Stored data
/---
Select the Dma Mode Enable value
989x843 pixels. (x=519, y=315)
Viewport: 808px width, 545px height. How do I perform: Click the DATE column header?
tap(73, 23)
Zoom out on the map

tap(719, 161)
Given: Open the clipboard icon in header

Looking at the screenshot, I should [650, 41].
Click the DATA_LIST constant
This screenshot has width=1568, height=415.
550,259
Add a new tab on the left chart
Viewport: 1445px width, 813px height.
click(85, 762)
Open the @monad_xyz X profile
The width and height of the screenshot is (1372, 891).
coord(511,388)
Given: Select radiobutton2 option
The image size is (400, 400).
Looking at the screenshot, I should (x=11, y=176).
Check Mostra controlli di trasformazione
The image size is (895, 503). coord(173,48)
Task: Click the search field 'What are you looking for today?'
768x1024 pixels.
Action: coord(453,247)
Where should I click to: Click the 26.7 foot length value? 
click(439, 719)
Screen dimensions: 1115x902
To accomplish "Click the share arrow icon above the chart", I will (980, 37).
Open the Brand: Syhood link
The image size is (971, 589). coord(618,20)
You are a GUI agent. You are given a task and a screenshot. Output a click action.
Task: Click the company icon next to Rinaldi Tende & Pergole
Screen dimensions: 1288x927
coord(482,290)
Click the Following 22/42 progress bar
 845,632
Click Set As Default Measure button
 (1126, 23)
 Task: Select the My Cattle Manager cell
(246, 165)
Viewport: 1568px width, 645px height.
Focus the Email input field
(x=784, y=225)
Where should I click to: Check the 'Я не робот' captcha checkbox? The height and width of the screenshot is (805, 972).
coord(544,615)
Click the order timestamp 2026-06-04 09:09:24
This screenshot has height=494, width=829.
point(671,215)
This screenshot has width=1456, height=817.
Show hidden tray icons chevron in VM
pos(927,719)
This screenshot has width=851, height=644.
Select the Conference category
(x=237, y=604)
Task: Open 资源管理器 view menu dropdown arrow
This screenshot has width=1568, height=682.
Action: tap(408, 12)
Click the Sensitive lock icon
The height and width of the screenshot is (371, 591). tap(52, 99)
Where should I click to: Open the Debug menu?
\---
AIM OF THE TASK:
Output an exact copy of the lines beginning at the one that holds "Select the Conference category" and running through the final line of the records.

EXPECTED ANSWER:
Select the Conference category
(x=237, y=604)
Task: Open 资源管理器 view menu dropdown arrow
This screenshot has width=1568, height=682.
Action: tap(408, 12)
Click the Sensitive lock icon
The height and width of the screenshot is (371, 591). tap(52, 99)
Where should I click to: Open the Debug menu?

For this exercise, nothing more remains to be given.